Robert Reveles, retirement financial investment officer, told trustees the fund recorded a strong year, reporting a 12.3% time-weighted return for fiscal 2025 and notable net realized and unrealized appreciation. Reveles called out a change in net appreciation figures "from $2,447,000,000 to $2,570,000,000" as presented in the report and explained that employer and member contributions rose modestly due to actuarial-rate increases and higher payrolls among plan sponsors.

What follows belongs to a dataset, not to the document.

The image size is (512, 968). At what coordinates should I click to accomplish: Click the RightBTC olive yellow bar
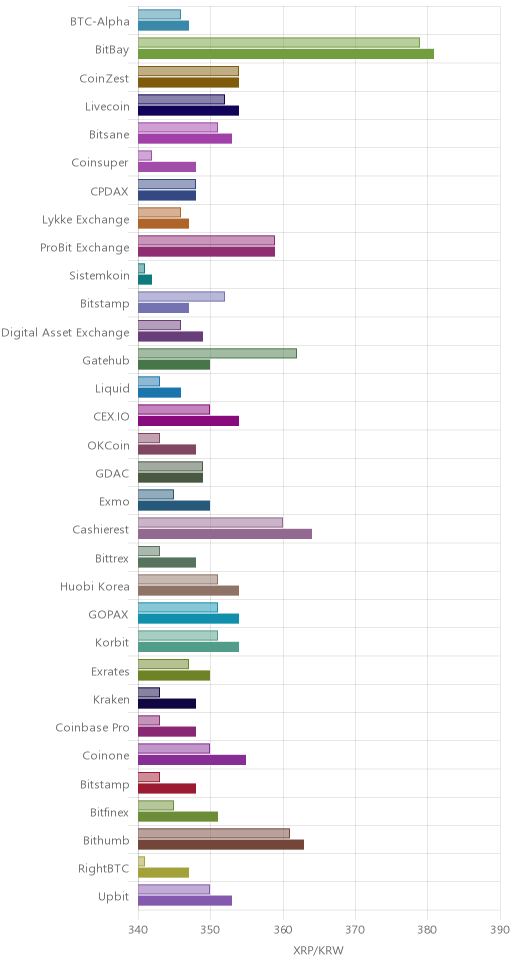coord(163,872)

On costs, staff presented a total investment management expense of $4,500,000 for the year and explained the distinction between direct fees (those the system pays and invoices it receives) and fund-level (indirect) fees embedded in the net asset value of pooled funds. Using a plan net position cited in the presentation ($793,000,000), staff showed the combined direct and fund-level fees equate to roughly 57 basis points (0.57%) on a plan-wide basis. Reveles said the system's simpler portfolio structure, with a large weight in low-cost index funds (citing a Vanguard S&P 500 holding), contributed to the relatively low fee rate compared with many California county systems.

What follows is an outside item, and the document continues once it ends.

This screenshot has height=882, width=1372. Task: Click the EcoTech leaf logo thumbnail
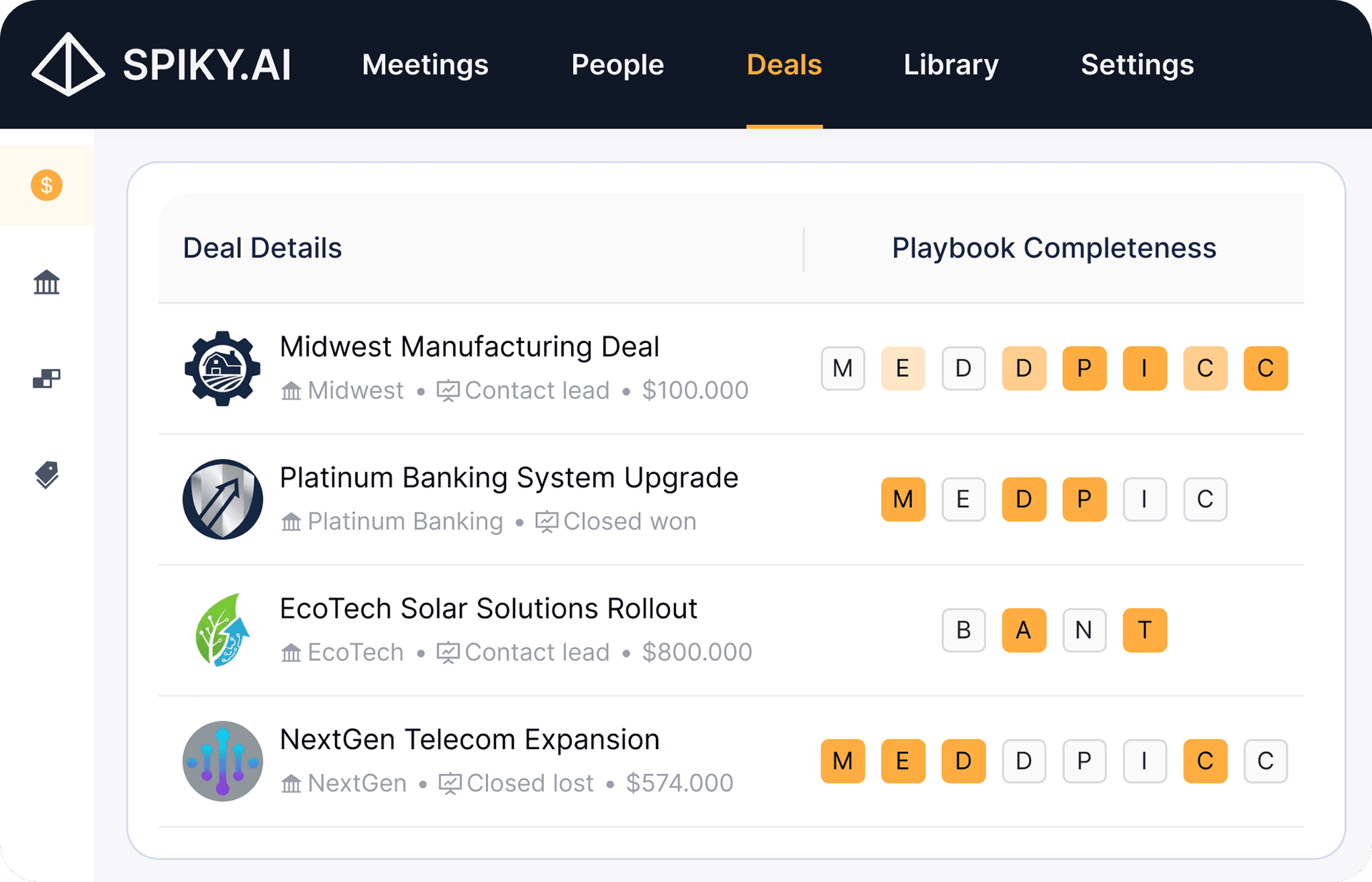coord(222,630)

Trustee questions focused on comparability and historical ranges. Staff offered to provide peer comparisons and prior-year calculations; trustees asked for periodic reporting of the plan-level fee metric going forward. Reveles also described accounting changes that affected how incentive fees (for example, with a JPMorgan allocation) are reported, and staff committed to checking small variances in tables before final submission to the Government Finance Officers Association (GFOA).

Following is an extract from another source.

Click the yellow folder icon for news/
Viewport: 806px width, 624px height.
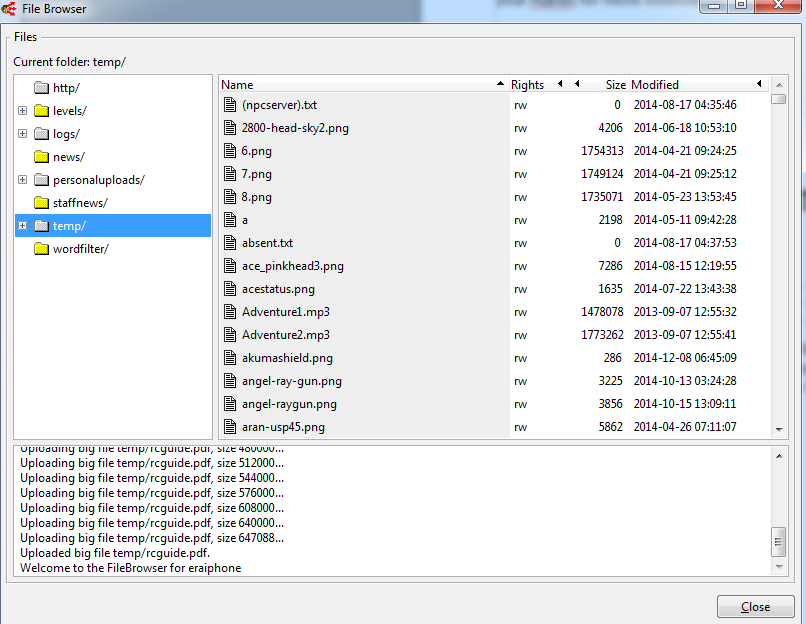pyautogui.click(x=41, y=157)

The presentation also reviewed actuarial schedules showing changes in the Unfunded Actuarial Accrued Liability (UAAL), smoothing assumptions, and historical payroll trends; staff noted that paying down the POB (pension obligation bond) materially affected past funded-ratio calculations.

What happens next: Staff will include the requested comparative fee analysis in a future meeting packet, confirm minor tabular discrepancies before final ACFR submission to GFOA, and consider a regular reporting cadence for plan-level fee metrics.

Representative quotes from the meeting transcript include Robert Reveles: "We had a great year, a 12.3% time weighted return in fiscal year 25," and on fees: "So the total expense for the entire investment program is this $4,500,000... that number is going to be 57 basis points."